Peter Molyneux wants more from VR than what's available
"I just want to make a world which I can be a god in," jokes developer Peter Molyneux (Fable, Curiosity) in a San Francisco hotel suite. "Imagine being able to make and construct a world under your own rules." He's speaking with us at GDC 2014, painting a picture of what he would do with access to a perfect virtual reality interface. Despite his history of building deity simulators, he doesn't have any plans for building the ultimate virtual god game -- today's virtual reality leaves him wanting.
"The problem is that, as a designer, I'm like a greedy child. I just want more." That's not to say he doesn't recognize how far virtual reality has come in recent years. Dragging on an electronic cigarette, Molyneux recalls using awkward "virtual reality" headsets in 1980s arcades. "It was a very different kind of VR," he says. "The Oculus Rift and the Sony stuff is a great step forward, but I want more. Really, what VR is, is immersion. I want my eyes to be immersed, my ears to be immersed ... I want to touch things in the world and I want to be able to see my hands." The technology to create the perfect Matrix-like playground he envisions simply isn't available yet -- not that it's stopped him from building god simulators.
Molyneux's current project, Godus, hails from more humble hardware, but he still thinks there's room for innovation. "If you look at the number of things we can use to entertain people in today's world, it's just amazing. There's all this tablet stuff, but I don't think yet there's been a game that really defines tablets for me, defines touch. There's been some good games, but there's not been great games." Moreover, he feels that the technology in our smartphones and tablets is underutilized -- navigation apps can track your speed and location to curate traffic data, yet few games make use of geolocation technologies.
"We in the gaming industry have not used that yet," the creator bemoans. "We've got so many things we can exploit and use and squeeze the goodness out of. We're kind of like children when they go to Disneyland; we don't know which way to turn. You've got to narrow it down and focus on one thing." Picking technologies isn't easy, either. "If I wasn't doing this," he said, pointing to a test build of Godus, "I'd be seriously looking at VR."

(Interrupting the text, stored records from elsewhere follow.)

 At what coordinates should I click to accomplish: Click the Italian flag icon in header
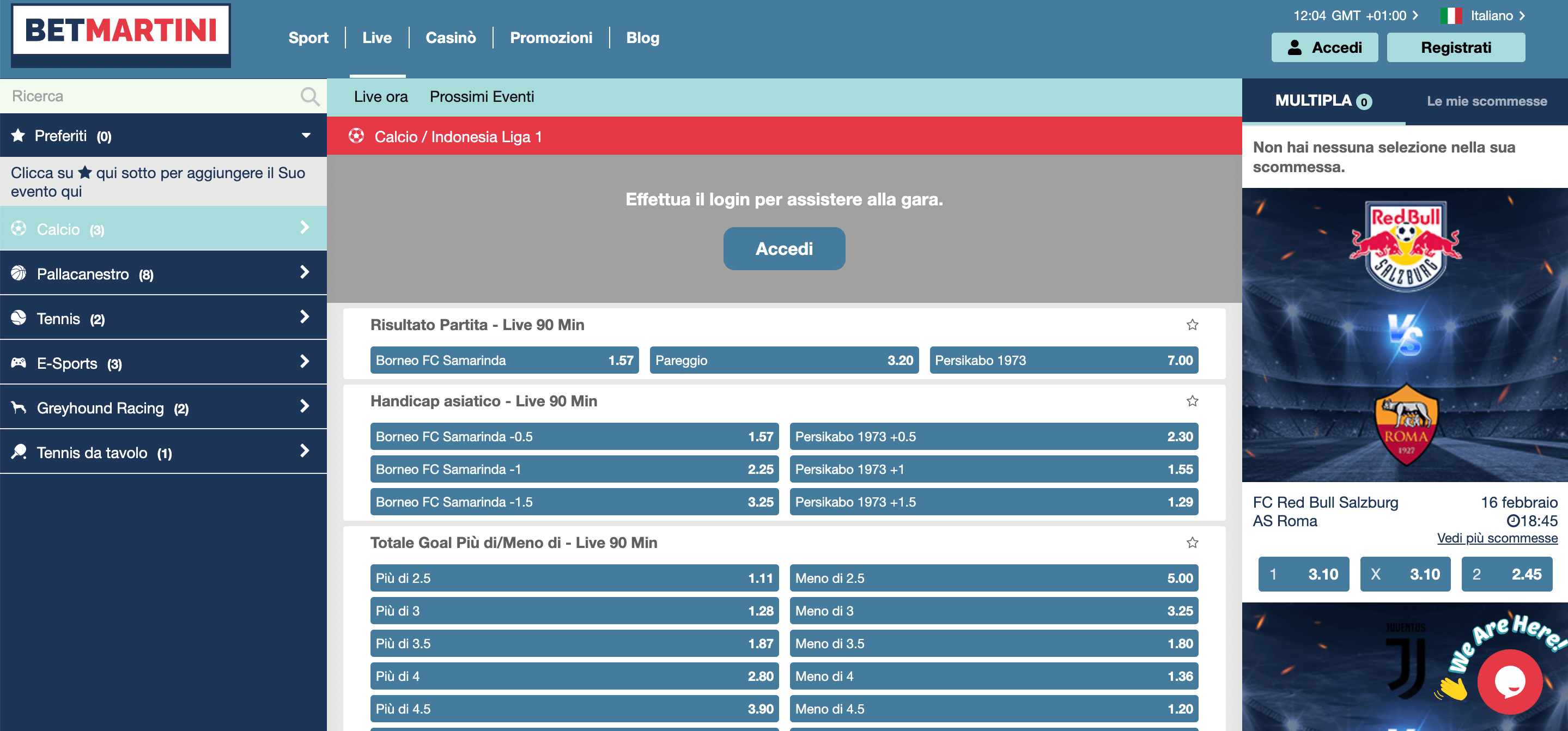[1452, 15]
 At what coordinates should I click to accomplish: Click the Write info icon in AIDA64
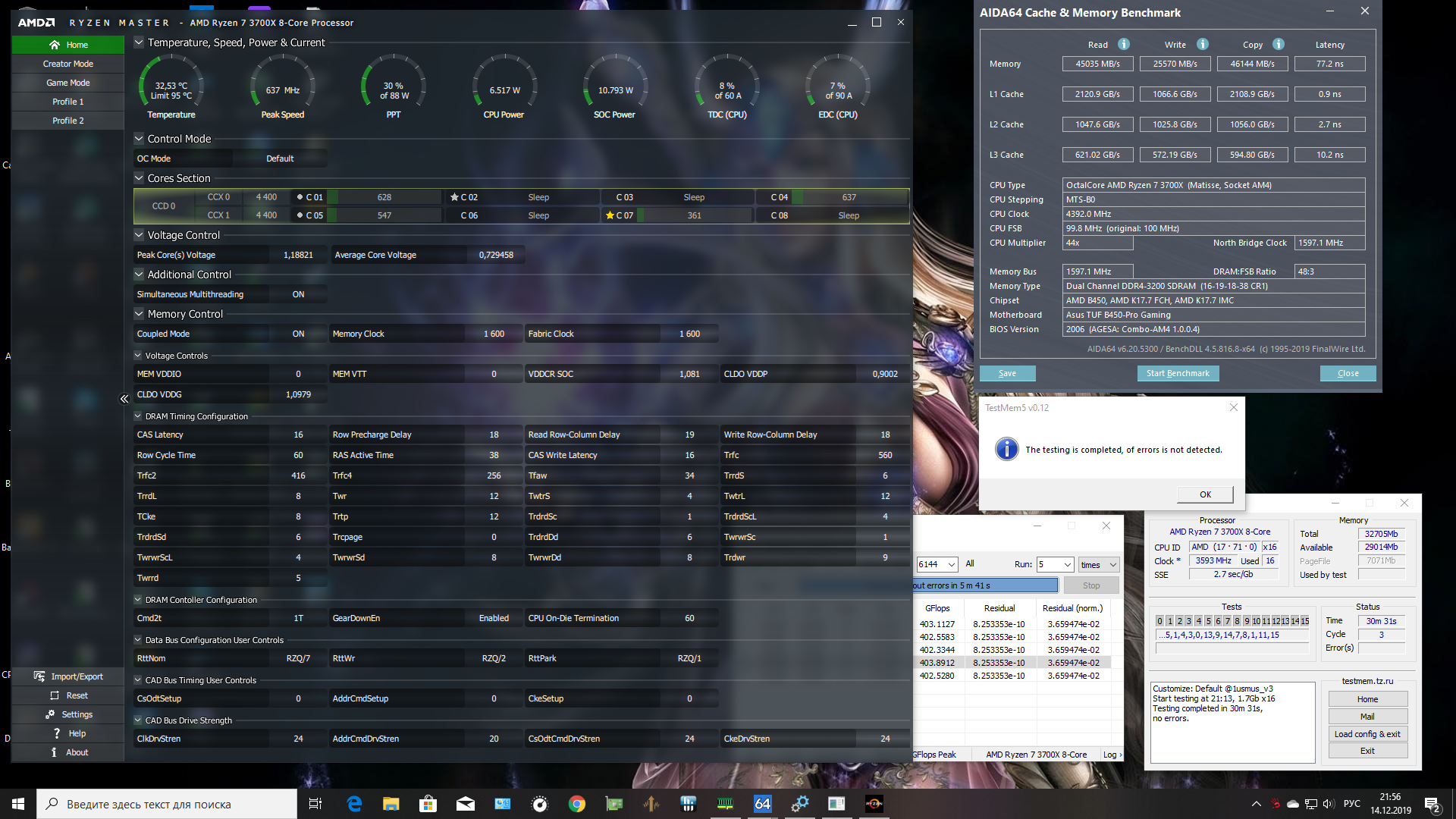[x=1203, y=44]
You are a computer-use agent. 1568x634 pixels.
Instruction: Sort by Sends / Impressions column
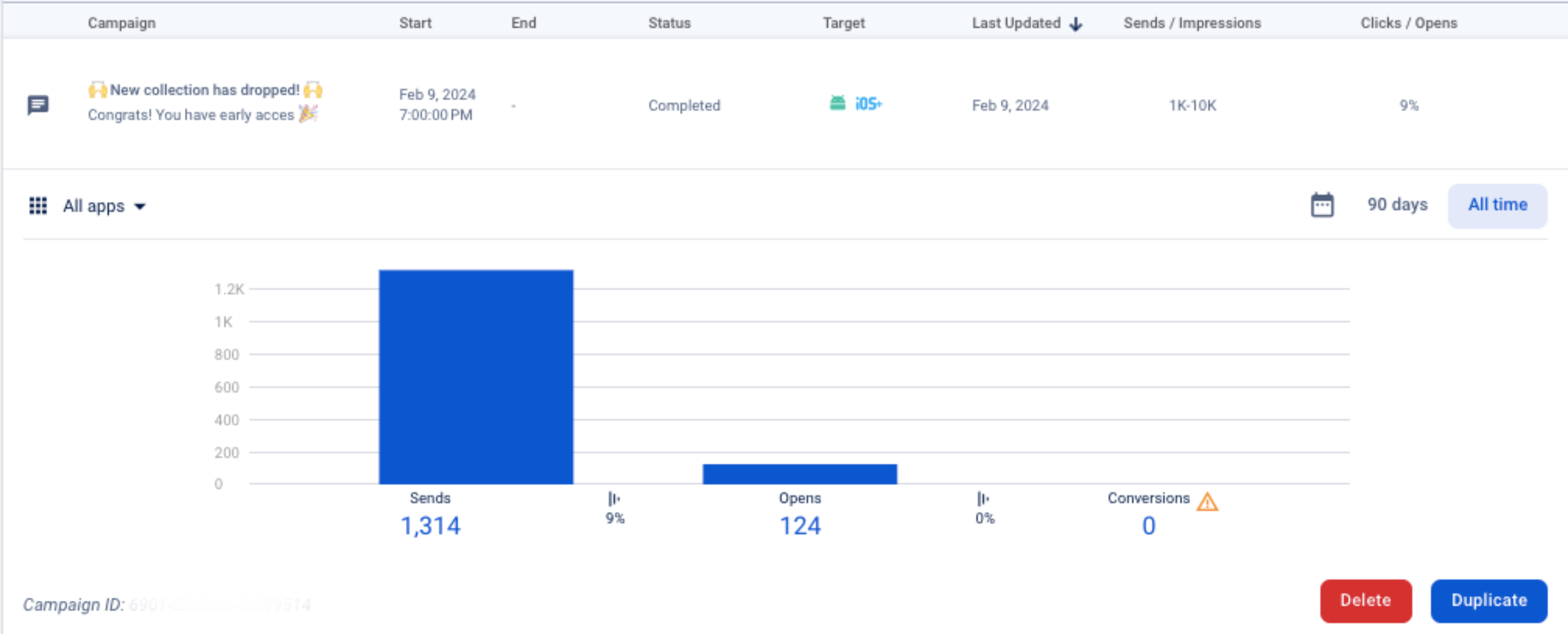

What he is doing with Godus seems to have changed how he thinks about development. "It's been a fantastic, wonderful, scary and frightening experience." Molyneux may be a seasoned game designer, but Godus is his first foray into the world of crowdfunded gaming -- putting unfinished builds of the title in the hands of Kickstarter backers (through rewards) and Steam early-access buyers. "What's been amazing is to be able to look at the way people play. We've been able to see the mistakes we've made with the game a year before releasing it. The problem has been that people who pledged on Kickstarter, I think, expect it to be a completely finished game, and of course it's not." The early-access build is missing most of the game's content, he says. "It's like playing Call of Duty without guns!" Even so, Molyneux feels that the advantages outweigh the frustrations. "I wouldn't ever develop a game again without involving a community like the Kickstarter community."
Before we left, we couldn't help asking Molyneux if his opinion had changed about next-gen consoles. "I still don't think that they're a big enough step up from the last generation," the designer explains, echoing his own sentiments from E3 2013. "I mean, between the Xbox 360 and the Xbox One and the PlayStation 3 and PlayStation 4, this has happened," he says, picking up his iPad. "And this has changed the world."
Even so, Molyneux says that if he was still working with traditional consoles, he'd be pretty excited about having extra memory to play with -- but he still thinks it's not enough. "It's just another black box that sits under my TV. We're surrounded by new tech that's changing our lives; why should game consoles just take iterative steps?" For Molyneux, it's about innovation, and the new next-gen simply isn't innovative enough. "It seems to be the fad to put Nintendo down a bit, but at least with the Wii U they gave us something which we hadn't had before," he concluded. "Okay, it didn't feel right, but they were pushing themselves a little bit."